Tech
Apple A17 Pro chip is the star of the first iPad mini update in three years
Apple quietly announced a new version of its iPad mini tablet via press release this morning, the tablet’s first update since 2021.
The seventh-generation iPad mini looks mostly identical to the sixth-generation version, with a power-button-mounted Touch ID sensor and a slim-bezeled display. But Apple has swapped out the A15 Bionic chip for the Apple A17 Pro, the same processor it used in the iPhone 15 Pro last year.
The new iPad mini is available for preorder now and starts at $499 for 128GB (an upgrade over the previous base model’s 64GB of storage). 256GB and 512GB versions are available for $599 and $799, and cellular connectivity is an additional $150 on top of any of those prices.
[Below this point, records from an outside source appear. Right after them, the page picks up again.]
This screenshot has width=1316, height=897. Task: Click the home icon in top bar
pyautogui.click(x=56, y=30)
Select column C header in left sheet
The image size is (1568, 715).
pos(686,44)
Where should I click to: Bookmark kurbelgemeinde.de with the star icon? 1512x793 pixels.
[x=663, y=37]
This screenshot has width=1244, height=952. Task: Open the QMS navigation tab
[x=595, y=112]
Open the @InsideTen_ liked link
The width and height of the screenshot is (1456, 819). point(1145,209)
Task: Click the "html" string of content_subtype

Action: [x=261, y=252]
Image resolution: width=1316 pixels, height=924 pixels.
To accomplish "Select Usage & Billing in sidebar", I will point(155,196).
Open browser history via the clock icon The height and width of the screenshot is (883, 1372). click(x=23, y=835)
Apple says the A17 Pro’s CPU performance is 30 percent faster than the A15’s and that its GPU performance is 25 percent faster (in addition to supporting hardware-accelerated ray tracing). But the biggest improvement will be an increase in RAM—the A17 Pro comes with 8GB instead of the A15’s 4GB, which appears to be Apple’s floor for the new Apple Intelligence AI features. The new iPad mini will be the only iPad mini capable of supporting Apple Intelligence, which will begin rolling out with the iPadOS 18.1 update within the next few weeks.